2/16/2005
Excessive Regulations Driving up the cost of Housing?
The U.S. Dept. of Housing and Urban Development (HUD) has taken a look at housing costs, and released a report on excessive regulations which restrict available land for development which might otherwise be used. Impact fees, environmental regulations and "smart growth" may be misused to justify limiting affordable housing production. Obsolete building codes limit more cost-effective building materials, and HUD is now requiring a review on all proposed regulations to determine their impact on affordable housing before taking effect. See this article about HUD, and then go to here to read the Wall Street Journal's article on the median price for a condo exceeding the median price of a single-family home for the first time. Condos have begun to fuel their own market as they increase in number in more expensive and up-scale urban areas. In the meantime, the FDIC attempts to review housing booms, which may or may not be followed by a bust. U.S. Home Prices: Does Bust Always Follow Boom? reports that the recent growth in home prices surpasses any of the last 25 years. A boom is an increase of 30% in three years, and a bust is a 15% decrease in 5 years, according to the FDIC, driven down by economic shocks. The change in today's credit market is uncharted territory and differs from past history--an additional factor which challenges the crystal ball readers who attempt to predict the conclusion of this current economic cycle.
2/11/2005
Should I Buy Now or Wait?
This article says: "Numerous factors determine whether prices are in line with what people can afford and are willing to pay. These include job and household growth, inventory levels, rents, in-migration from other areas, land costs, new-home supply and discounts being offered on them, and the age of the housing stock." These factors may change suddenly, i.e., the Enron scandal, or not. Also, psychological factors about where you want to live and why weigh in strongly.

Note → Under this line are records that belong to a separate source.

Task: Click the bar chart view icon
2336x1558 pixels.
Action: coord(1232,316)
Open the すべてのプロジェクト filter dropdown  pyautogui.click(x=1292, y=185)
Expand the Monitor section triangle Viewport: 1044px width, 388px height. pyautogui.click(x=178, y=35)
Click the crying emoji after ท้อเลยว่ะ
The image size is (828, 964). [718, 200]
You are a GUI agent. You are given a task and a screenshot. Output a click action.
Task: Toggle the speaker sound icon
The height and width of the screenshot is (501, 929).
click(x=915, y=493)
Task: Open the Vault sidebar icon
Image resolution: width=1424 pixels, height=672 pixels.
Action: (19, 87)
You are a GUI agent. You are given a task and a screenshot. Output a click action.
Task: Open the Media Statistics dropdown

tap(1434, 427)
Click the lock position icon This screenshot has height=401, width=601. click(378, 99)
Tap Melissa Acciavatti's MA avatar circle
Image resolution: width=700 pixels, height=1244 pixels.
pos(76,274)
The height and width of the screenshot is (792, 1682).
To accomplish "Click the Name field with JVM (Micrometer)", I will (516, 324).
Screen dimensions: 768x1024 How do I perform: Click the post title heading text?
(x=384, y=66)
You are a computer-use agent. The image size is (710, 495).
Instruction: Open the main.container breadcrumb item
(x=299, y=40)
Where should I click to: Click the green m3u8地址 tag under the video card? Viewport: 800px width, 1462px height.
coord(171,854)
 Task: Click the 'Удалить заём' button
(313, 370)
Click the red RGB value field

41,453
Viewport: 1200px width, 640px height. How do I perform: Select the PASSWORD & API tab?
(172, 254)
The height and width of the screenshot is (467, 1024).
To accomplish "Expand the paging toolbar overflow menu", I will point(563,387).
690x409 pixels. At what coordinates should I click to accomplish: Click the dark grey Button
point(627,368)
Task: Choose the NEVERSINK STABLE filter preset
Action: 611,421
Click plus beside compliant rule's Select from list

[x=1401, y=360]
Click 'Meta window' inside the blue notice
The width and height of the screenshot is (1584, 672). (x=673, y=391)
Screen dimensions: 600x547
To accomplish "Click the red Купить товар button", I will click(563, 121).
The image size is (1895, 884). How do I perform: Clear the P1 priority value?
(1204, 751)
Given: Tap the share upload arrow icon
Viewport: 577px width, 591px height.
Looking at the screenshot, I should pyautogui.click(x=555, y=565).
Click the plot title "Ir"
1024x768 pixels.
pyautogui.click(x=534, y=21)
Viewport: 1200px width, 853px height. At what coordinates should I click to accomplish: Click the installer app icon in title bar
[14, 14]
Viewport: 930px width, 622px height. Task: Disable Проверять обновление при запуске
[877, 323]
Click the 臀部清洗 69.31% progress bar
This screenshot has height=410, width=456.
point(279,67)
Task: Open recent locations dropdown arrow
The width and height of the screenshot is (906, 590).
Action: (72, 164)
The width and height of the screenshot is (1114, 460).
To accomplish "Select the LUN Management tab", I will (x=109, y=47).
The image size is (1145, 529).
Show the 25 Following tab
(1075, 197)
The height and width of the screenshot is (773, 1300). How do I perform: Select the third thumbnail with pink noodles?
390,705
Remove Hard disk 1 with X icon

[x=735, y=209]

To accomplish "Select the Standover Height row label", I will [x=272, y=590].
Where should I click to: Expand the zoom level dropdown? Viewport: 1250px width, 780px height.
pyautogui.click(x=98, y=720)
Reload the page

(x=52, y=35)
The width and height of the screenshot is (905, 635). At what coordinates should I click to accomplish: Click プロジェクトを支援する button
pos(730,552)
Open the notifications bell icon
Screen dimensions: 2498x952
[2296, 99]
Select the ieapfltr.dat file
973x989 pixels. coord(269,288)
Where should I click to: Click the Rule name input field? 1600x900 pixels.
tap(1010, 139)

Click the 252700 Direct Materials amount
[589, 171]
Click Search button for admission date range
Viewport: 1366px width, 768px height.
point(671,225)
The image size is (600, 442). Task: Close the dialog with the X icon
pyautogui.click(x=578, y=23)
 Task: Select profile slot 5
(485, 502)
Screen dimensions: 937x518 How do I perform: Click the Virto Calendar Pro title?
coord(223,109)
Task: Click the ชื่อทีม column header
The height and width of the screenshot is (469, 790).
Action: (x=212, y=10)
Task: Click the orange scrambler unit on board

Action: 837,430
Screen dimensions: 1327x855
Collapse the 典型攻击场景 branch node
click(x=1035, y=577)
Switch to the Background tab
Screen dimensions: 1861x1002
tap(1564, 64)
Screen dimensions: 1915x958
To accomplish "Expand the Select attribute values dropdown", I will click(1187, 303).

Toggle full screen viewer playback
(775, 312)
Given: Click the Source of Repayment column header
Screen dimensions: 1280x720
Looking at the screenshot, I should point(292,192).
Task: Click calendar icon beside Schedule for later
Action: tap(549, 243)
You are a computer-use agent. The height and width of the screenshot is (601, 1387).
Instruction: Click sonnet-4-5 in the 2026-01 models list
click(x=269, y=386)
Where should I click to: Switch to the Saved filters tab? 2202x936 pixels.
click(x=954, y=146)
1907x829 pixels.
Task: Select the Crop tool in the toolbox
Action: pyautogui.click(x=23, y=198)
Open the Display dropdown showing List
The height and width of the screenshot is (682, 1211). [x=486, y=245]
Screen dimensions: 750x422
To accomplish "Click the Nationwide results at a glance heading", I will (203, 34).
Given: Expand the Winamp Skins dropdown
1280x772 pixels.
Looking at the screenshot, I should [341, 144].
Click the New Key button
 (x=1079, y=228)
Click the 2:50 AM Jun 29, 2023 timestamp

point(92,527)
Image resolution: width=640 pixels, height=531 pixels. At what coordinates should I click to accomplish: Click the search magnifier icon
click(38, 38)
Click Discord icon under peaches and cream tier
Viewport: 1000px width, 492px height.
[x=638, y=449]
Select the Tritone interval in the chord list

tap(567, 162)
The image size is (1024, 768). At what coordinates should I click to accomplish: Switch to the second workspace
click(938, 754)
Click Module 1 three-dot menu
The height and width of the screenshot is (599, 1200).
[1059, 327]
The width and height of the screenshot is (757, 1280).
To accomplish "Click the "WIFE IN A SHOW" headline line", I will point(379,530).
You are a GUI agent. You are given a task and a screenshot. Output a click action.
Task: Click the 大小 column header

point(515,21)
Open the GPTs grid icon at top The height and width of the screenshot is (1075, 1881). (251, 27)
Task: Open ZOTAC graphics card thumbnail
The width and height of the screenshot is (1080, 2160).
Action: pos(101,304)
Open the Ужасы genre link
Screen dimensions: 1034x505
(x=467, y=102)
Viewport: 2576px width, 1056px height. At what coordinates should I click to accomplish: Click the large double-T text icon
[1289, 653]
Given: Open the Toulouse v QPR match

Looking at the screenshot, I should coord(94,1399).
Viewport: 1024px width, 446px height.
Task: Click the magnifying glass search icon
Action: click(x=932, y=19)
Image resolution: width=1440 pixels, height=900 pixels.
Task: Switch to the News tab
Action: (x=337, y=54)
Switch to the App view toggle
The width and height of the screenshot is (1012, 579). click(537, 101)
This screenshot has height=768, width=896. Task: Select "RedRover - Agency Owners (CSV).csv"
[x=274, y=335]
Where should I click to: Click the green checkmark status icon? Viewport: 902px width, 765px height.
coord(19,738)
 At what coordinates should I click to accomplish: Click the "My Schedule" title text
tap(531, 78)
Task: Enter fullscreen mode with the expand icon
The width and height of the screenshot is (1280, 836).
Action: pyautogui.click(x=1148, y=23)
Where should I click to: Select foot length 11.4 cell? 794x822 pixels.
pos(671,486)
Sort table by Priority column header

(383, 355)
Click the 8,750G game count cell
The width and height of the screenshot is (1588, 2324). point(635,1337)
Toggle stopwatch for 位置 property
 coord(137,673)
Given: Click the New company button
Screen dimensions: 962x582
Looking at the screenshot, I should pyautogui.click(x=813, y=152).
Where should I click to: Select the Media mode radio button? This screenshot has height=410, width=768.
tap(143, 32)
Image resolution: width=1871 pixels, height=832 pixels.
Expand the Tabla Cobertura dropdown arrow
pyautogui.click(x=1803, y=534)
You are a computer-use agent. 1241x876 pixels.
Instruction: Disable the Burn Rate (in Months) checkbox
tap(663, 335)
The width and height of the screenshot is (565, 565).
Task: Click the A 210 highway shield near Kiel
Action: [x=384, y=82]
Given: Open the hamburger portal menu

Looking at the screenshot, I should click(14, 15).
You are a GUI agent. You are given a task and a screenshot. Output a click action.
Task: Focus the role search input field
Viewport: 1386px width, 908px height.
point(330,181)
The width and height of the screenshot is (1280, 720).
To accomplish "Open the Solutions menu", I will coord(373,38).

So if you plan to live in an area for two-plus years, and you can afford that area, you're better off buying, especially with present interest rates. Even though many people were hurt in the 1990's recession, those who could stay put for 7-8 years were able to ride it out. Not even the best predictors know when the market will actually turn--we've been hearing that interest rates will rise for a long time now, but they've held to the same levels. Read here for this Wall Street Journal article.
So if you plan to live in an area for two-plus years, and you can afford that area, you're better off buying, especially with present interest rates. Even though many people were hurt in the 1990's recession, those who could stay put for 7-8 years were able to ride it out. Not even the best predictors know when the market will actually turn--we've been hearing that interest rates will rise for a long time now, but they've held to the same levels. Read here for this Wall Street Journal article.
2/10/2005
2005 Market Expected to be Second Highest on Record
Existing home sales, nationally, may decline about 2 percent from last year's record, with the economic conditions this year expected to be similar to 2004, according to the National Association of Realtors. Prices may climb upward, but at a slower rate, with interest rates, income and prices considered to remain favorable. California's current median price of about $479,000 is expected to rise over $500,000, according to the California Association of Realtors. Click here for more information. NAR is expected to post benchmark revisions based on updated census data and approval by the Federal Reserve Board on February 25.
2/08/2005
What Does Your Credit Score Reveal?
Should your credit score (that FICO number) be used to determine the amount of your insurance premium? Most consumers would be against that, but a study in Texas claims there's a link between credit scores and filing insurance claims. Read here to see the article.
2/03/2005
So What Really IS the BIGGEST Homebuying Mistake?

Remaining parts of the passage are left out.